In response, Apple, as well as five major publishing companies figured out how to sell e-books for $12.99 or $14.99 in order to ensure that Amazon’s competitive predatory pricing would be stopped. However, instead of congratulating the companies for working against the monopolistic tendencies of Amazon, the United States Justice Department turned around and sued Apple and the publishing companies for price fixing.
This was the wrong decision. Instead of allowing companies to naturally stop Amazon’s predatory pricing policy — which wasn’t allowing competing e-book companies to make any money and was closing the market — the United States has decided to target the very companies that were trying to stop a monopoly.
While it is true that Amazon is saving consumers’ money in short run, what they are engaging in is not sustainable. A four-dollar discount may look great for the customer, but it was a four-dollar loss for Amazon for every book sold.

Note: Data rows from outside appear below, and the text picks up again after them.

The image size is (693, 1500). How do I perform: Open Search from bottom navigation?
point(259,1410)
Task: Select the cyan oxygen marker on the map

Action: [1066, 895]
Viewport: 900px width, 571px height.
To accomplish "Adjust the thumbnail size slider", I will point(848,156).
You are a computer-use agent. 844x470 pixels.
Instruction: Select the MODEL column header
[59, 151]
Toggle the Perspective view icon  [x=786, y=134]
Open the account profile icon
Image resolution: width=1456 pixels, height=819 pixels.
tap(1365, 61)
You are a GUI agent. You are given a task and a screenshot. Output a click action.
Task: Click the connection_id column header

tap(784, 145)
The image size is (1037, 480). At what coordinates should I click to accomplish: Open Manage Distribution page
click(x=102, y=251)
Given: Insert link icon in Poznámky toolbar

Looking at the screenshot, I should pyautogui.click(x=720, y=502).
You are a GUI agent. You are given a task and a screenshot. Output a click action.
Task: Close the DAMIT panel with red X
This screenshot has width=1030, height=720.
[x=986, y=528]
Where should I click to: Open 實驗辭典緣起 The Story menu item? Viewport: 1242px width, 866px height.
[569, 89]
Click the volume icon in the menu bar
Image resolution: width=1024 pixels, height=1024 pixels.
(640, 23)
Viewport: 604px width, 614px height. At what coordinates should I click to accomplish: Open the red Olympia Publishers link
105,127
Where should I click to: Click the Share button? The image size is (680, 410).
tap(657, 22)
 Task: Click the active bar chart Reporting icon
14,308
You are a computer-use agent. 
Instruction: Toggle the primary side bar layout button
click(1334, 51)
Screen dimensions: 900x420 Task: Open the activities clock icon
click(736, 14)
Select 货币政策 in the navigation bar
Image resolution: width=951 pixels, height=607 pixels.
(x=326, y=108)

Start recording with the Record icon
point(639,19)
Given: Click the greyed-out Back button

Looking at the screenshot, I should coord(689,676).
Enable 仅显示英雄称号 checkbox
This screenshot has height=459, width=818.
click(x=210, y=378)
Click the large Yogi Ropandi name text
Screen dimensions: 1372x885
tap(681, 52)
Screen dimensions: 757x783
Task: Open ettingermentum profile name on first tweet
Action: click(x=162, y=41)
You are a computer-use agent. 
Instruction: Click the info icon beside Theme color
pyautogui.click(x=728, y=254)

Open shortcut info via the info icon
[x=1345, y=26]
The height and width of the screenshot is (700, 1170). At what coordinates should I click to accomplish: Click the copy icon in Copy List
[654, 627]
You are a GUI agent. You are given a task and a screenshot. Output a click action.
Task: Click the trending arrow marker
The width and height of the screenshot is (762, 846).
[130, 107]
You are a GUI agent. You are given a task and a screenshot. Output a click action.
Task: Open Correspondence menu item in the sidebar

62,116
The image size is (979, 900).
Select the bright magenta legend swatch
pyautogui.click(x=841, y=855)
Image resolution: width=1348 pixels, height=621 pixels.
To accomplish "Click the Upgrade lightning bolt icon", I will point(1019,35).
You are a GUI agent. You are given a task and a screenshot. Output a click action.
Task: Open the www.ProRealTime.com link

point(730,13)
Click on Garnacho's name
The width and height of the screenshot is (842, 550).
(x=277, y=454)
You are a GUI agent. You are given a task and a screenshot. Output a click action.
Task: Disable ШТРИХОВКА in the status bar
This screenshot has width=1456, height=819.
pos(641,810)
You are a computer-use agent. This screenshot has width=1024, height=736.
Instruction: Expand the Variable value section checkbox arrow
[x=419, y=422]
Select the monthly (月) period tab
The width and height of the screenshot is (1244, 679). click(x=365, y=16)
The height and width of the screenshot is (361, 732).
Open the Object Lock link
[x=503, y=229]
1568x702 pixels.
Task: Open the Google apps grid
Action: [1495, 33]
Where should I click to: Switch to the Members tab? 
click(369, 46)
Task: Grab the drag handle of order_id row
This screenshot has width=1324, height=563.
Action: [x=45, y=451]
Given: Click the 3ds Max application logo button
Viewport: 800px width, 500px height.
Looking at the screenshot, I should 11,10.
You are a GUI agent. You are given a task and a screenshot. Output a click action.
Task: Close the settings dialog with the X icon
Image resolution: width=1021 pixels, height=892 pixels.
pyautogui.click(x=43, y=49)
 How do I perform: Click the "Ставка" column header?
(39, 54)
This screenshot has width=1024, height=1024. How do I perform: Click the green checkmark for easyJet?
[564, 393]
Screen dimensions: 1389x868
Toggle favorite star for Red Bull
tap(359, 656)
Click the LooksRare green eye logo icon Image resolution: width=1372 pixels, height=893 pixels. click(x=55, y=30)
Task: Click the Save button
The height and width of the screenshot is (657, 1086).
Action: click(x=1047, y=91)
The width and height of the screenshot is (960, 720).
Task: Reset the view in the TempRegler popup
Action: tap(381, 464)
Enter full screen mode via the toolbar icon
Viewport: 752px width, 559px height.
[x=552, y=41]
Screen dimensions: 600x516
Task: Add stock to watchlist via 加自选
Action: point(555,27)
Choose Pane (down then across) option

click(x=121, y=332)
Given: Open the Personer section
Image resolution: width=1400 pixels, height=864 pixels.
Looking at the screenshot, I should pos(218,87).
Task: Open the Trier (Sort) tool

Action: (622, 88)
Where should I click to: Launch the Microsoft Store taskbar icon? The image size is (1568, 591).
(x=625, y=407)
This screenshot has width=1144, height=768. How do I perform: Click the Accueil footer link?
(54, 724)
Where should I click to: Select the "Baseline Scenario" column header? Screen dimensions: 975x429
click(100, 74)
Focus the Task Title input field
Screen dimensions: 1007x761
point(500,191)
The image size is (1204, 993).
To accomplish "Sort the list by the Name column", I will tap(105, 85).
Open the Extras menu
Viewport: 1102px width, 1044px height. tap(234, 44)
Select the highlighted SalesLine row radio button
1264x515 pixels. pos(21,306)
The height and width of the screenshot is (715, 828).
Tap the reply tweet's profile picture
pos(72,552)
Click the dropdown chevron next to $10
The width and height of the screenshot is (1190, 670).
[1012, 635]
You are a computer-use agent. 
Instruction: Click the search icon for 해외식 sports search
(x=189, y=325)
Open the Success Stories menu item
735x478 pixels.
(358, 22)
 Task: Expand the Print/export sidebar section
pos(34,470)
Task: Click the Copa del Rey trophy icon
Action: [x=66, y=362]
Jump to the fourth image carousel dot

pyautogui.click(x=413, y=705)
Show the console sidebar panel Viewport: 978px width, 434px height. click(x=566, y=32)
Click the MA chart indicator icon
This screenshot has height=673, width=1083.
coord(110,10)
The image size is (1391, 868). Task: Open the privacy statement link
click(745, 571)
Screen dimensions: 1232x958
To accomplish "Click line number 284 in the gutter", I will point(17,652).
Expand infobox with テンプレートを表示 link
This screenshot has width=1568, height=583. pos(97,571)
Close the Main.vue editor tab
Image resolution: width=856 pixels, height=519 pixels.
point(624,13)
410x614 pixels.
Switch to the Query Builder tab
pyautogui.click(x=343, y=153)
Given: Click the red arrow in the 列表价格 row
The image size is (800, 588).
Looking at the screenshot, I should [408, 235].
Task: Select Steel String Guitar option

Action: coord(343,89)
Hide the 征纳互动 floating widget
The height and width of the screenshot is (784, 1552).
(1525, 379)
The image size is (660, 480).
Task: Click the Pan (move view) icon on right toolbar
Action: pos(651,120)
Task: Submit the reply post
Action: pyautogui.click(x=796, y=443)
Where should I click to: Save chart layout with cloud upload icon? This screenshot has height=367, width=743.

But because no one could afford to compete with them, Amazon was slowly gaining a dominant market share to the point where they could force publishers to sell at a price that would result in the publishers’ and authors’ losing money.
If anyone should have been charged with monopolistic tendencies and have an antitrust suit brought to them, it should have been Amazon. Why the U.S. Justice Department chose to sue Apple is a mystery to me, when Amazon was clearly engaging in predatory pricing that was eliminating the ability of competing companies.
It is for this reason that I think the solution to this problem should be to make it illegal for companies to sell products for a loss if they are a for-profit company.
In an era where small business is glorified, and competition is so important for a free market, the only reason a company would have an incentive to engage in predatory pricing would be if it wanted to make itself into a monopoly.
As Theodore Roosevelt once said, “The greatest evils in our industrial system today are those which rise from the abuses of aggregated wealth.” That’s exactly what predatory pricing is.